▶ [Document section]

........

WHO Recommendations on saturated fats and trans-fats
Saturated fatty acids are found in foods from animal sources such as butter, milk, meat, salmon, and egg yolks, and some plant-derived products such as chocolate and cocoa butter, coconut, palm and palm kernel oils.
Trans-fatty acids can be industrially produced by the partial hydrogenation of vegetable and fish oils, but they also occur naturally in meat and dairy products from ruminant animals (for example, cattle, sheep, goats and camels).
Industrially-produced trans-fatty acids can be found in baked and fried foods, pre-packaged snacks and food, and in partially hydrogenated cooking oils and fats that are often used at home, in restaurants, or by the informal sector, such as street vendors of food.
Dietary saturated fatty acids and trans-fatty acids are of particular concern because high levels of intake are correlated with increased risk of cardiovascular diseases.

........

▶ [Stored data]
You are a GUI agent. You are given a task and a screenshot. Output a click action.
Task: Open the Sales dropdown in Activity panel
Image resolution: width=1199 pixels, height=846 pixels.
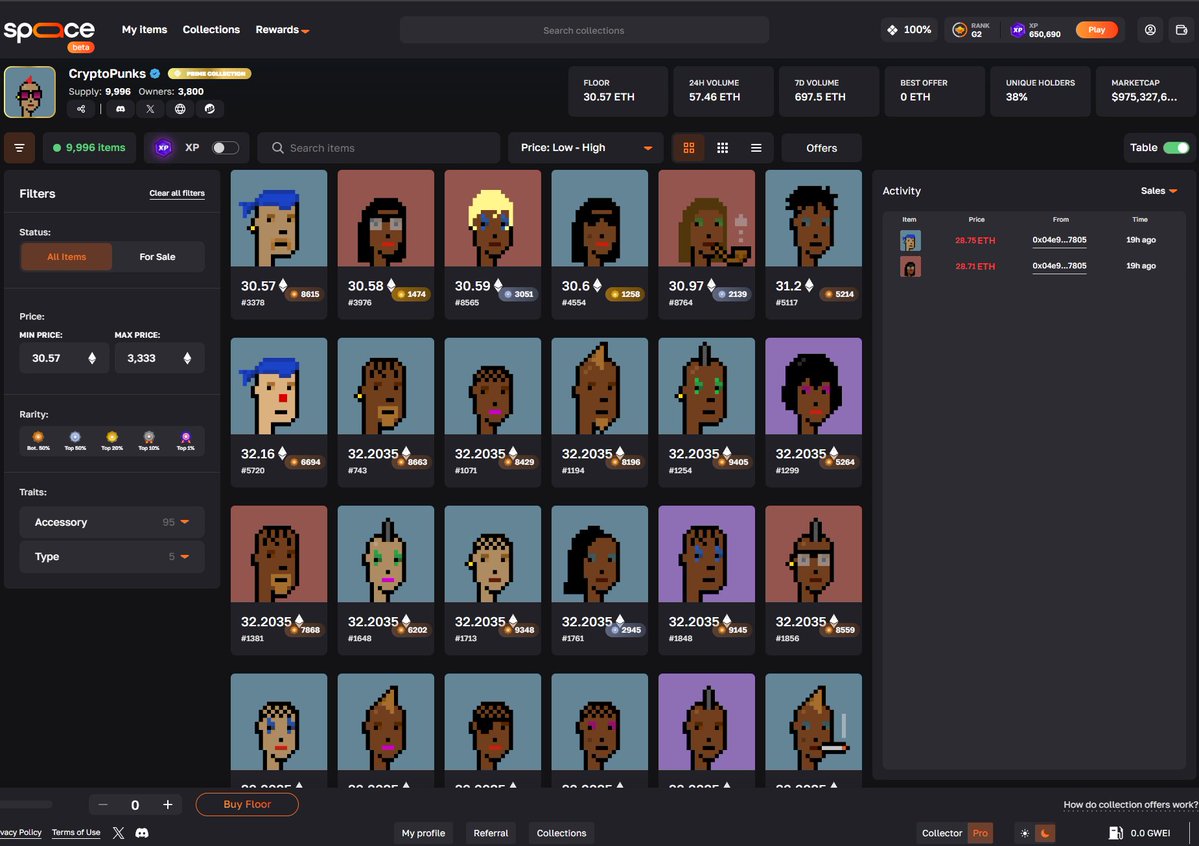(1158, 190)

........

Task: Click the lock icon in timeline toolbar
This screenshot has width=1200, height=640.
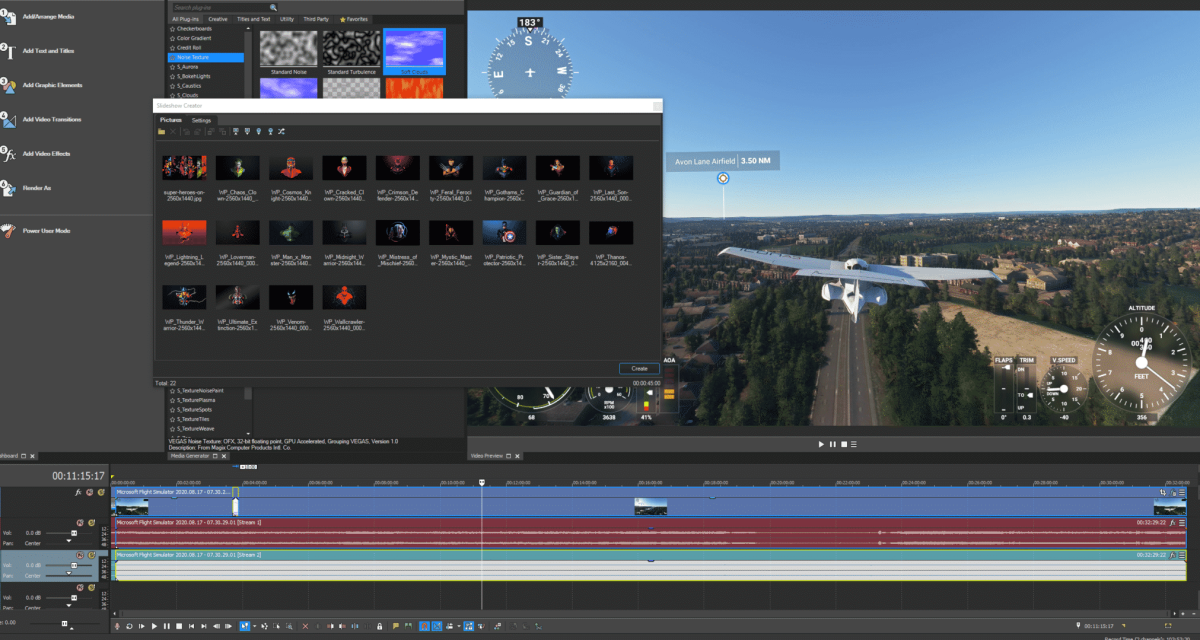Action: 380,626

........

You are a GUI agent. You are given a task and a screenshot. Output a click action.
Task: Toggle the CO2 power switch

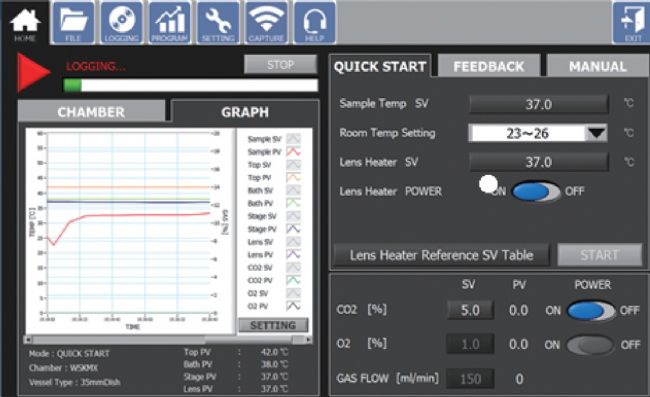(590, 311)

........

▶ [Your task] Write the next part of the text on WHO recommendations about saturated fats and trans-fats, picking up after its last sentence. None of the records are needed for this.

▶ [Response to this exercise]
- The World Health Organisation (WHO) has recommended that adults and children should consume a maximum of 10% of their daily calorie intake in the form of saturated fat (found in meat and butter) and 1% in trans fats.
- Use heart-healthy polyunsaturated fatty acids (PUFAs) as replacement.
- The recommendations are applicable to both adults and children.
The recommendations in these guidelines can be used by policymakers and programme managers to assess current intake levels of these fatty acids in their populations relative to a benchmark, with a view to develop measures to decrease the intake of saturated fatty acids and trans-fatty acids, where necessary, through a range of policy actions and public health interventions.